■ **Excerpted text**
"""
Photo: Floria Sigismondi

Moments before I click the link to stream Daniel Lanois‘ blissful new song, my email dings. It’s the producer’s publicist: He’s tweaked the dubby, atmospheric tune with yet another new mix.

“Things are constantly evolving,” Lanois tells SPIN from his Toronto studio, commenting on both the track, “(Under the) Heavy Sun,” and music in general. “I talked to Neil Young about this, and he said, ‘Songs? They’re like animals. They’re alive. They’re changing all the time.'”

Lanois is a master tinkerer: When not recording his own solo albums, collaborating with his band Black Dub and working on major soundtracks (including one for the 2018 adventure game Red Dead Redemption 2), he’s guiding rock giants like Young, U2, Peter Gabriel and Bob Dylan in the recording studio.
"""
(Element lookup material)
"""
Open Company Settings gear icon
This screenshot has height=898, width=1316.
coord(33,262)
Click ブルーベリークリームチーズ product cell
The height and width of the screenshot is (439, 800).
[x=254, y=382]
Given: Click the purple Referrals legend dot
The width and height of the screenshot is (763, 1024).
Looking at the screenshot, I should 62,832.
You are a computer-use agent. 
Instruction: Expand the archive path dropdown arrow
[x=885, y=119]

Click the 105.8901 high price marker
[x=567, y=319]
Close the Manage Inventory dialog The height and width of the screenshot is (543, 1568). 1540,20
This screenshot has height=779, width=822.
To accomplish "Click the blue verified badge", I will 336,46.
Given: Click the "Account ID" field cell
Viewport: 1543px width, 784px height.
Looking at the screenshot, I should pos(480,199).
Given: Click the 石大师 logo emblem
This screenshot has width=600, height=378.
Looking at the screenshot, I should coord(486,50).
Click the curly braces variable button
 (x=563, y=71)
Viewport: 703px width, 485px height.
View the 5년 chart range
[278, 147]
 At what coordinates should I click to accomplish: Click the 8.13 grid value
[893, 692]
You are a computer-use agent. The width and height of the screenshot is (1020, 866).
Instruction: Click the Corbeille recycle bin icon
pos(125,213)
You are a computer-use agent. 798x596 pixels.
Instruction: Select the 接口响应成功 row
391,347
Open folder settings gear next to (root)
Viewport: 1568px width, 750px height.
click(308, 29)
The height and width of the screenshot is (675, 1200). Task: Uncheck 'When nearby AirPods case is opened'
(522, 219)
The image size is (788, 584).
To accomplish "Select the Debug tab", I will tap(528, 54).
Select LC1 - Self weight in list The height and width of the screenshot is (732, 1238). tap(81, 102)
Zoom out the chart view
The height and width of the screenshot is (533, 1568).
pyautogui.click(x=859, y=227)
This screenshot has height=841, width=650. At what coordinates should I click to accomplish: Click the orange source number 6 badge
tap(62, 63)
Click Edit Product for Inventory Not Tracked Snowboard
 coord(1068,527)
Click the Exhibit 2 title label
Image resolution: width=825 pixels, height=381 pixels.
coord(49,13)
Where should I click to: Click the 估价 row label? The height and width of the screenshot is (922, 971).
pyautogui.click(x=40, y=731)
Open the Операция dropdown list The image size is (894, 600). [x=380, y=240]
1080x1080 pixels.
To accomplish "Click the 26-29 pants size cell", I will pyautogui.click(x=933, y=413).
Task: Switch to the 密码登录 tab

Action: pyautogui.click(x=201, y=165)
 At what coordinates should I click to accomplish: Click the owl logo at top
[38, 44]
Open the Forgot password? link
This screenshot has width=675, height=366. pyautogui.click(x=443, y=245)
"""
■ **Goals**
1. In the Daniel Lanois article, where is Lanois when he speaks to SPIN?
2. Copy word for word the stretch of the Daniel Lanois article from "Moments before I" through "the recording studio.".
None of the material is needed here.

■ **Task solutions**
1. He is in his Toronto studio.

2.
Moments before I click the link to stream Daniel Lanois‘ blissful new song, my email dings. It’s the producer’s publicist: He’s tweaked the dubby, atmospheric tune with yet another new mix.

“Things are constantly evolving,” Lanois tells SPIN from his Toronto studio, commenting on both the track, “(Under the) Heavy Sun,” and music in general. “I talked to Neil Young about this, and he said, ‘Songs? They’re like animals. They’re alive. They’re changing all the time.'”

Lanois is a master tinkerer: When not recording his own solo albums, collaborating with his band Black Dub and working on major soundtracks (including one for the 2018 adventure game Red Dead Redemption 2), he’s guiding rock giants like Young, U2, Peter Gabriel and Bob Dylan in the recording studio.